Lim and other young people around the world are trying to get their voices heard. Led by the actions of 16-year-old climate activist Greta Thunberg, thousands took to the streets on Friday with demonstrations across the globe — a precursor to the UN Youth Climate Summit starting in New York on Saturday.

With fires, floods, and pollution growing faster and more serious every year, children and young people are scared that they'll be bearing the brunt of this crisis. It's spawning a condition called eco-anxiety, a fear of environmental catastrophe. And while it's not officially recognized as a medical diagnosis, some experts say it's a real phenomenon.

"The issues of the changing climate are reaching a sense of emergency as well as urgency," said Dr. Irena Buka, clinical professor of pediatrics at the University of Alberta.

She recently co-authored a position statement from the Canadian Paediatric Society on global climate change and Canadian children's health.

It listed for doctors a number of climate-related threats to children and their bodies. They included:

  • Heat and cold related deaths.
  • Air pollution.
  • Contaminated water.
  • Infections.

"Now we have to start thinking about infections that don't normally reside or affect children in our region. We have to start thinking of things that we think existed only in warmer, tropical climates," Buka said.

In Oyster Bed, P.E.I., just outside of Charlottetown, university student Paige Martin is all too aware of the impact climate change may have on her community.

"Sometimes you hear on the Island that the Island will be under water if we don't change our ways because we are such a small island and we are surrounded by water."

Martin, her friends and her family are trying to do their part. Last spring,she founded a non-profit organization called Green Everlasting P.E.I. The group leads roadside cleanups, tree plantings, and tries to educate Islanders about what they can do to stop climate change.

Paige Martin of Green Everlasting P.E.I. plants a tree as part of her effort to combat climate change. (Submitted by Paige Martin)

"It makes me feel a lot better because I don't feel like I'm doing nothing. I feel like I'm taking a step forward. I'm taking action," she said.

That sense of control is important to combat a sense of helplessness, according to Prof. Julia Woodhall-Melnik, a professor of sociology at the University of New Brunswick in Saint John.

She studied the mental health impact of two years of extreme flooding that hit the province starting in 2018, which was considered one of the worst years for flooding in recent memory.

Action alleviates anxiety

"There was a lot of anxiety, a lot of stress.

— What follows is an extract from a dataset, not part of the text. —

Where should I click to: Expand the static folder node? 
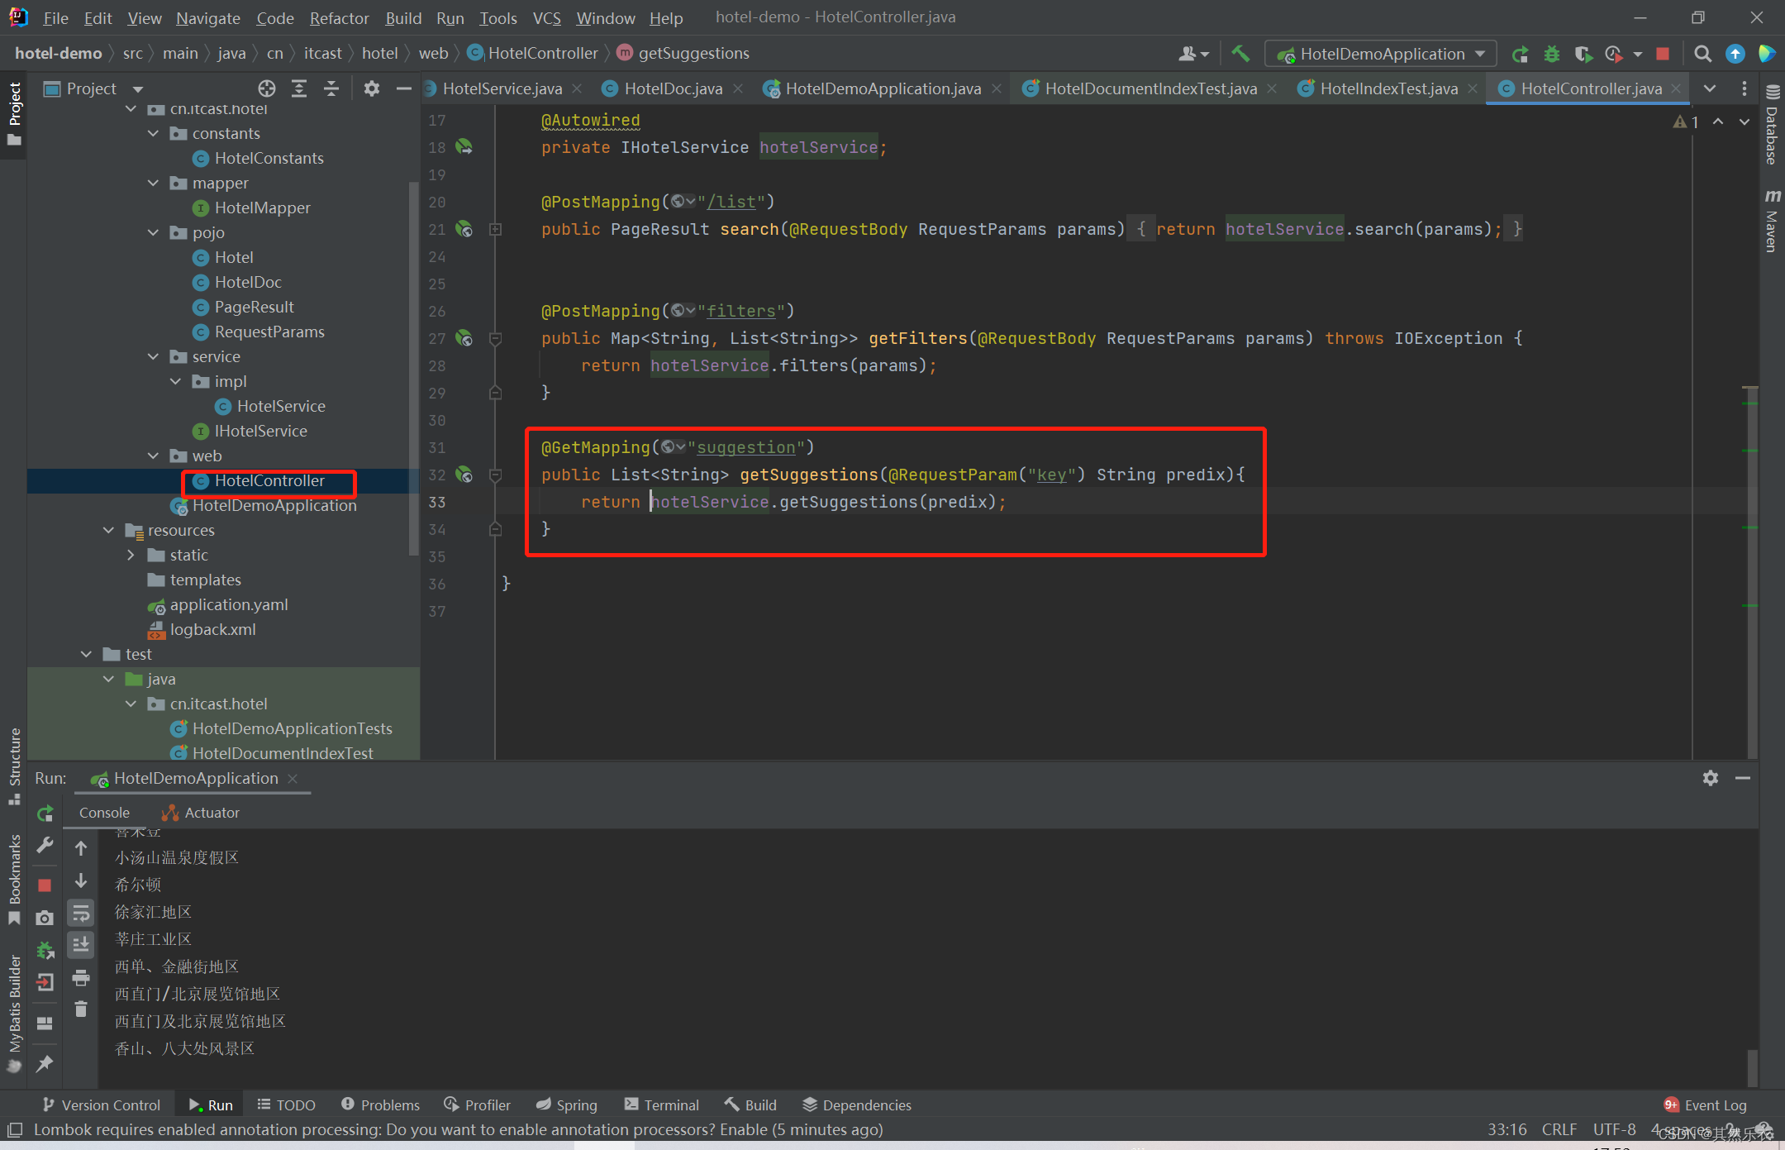(x=131, y=555)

People were mentally and physically exhausted," she said.

Woodhall-Melnik said it rubbed off on the children, but many of them turned that anxiety into action, something she called "post-traumatic growth."

"There were a lot of kids who really wanted to get out and help their communities. There were instances of moms taking their very young children, five, six, years old and bringing them to sandbag for their neighbours. So exposing them to community that way has a positive impact on well-being and community growth," she said.

Activists take part in a demonstration as part of the Global Climate Strike in Manhattan on Friday. Taking action to curb climate change can alleviate eco-anxiety, some activists say. (Shannon Stapleton/Reuters)

Woodhall-Melnik applauds the position statement of the Canadian Paediatric Society.

"If our youth are worrying or experiencing these extreme forms of anxiety we need to make sure that medical professionals, public health officers, even teachers are well equipped to step in and intervene, recognize the mental health concerns, and help them deal with it in a realistic way," she said.

Members of Lim's group, Climate Strike Canada, are hoping their pledge of not bringing more children into the world serves as a poignant wake-up call for action. Her mother, Catherine Cartman, a former lawyer who worked within the oil and gas industry, is still hoping that one day she will become a grandmother. But she understands her daughter's decision.

"It is heartbreaking and horrifying to see our kids worry about something that until now we just took for granted," she said. "We cannot let our children shoulder this burden alone."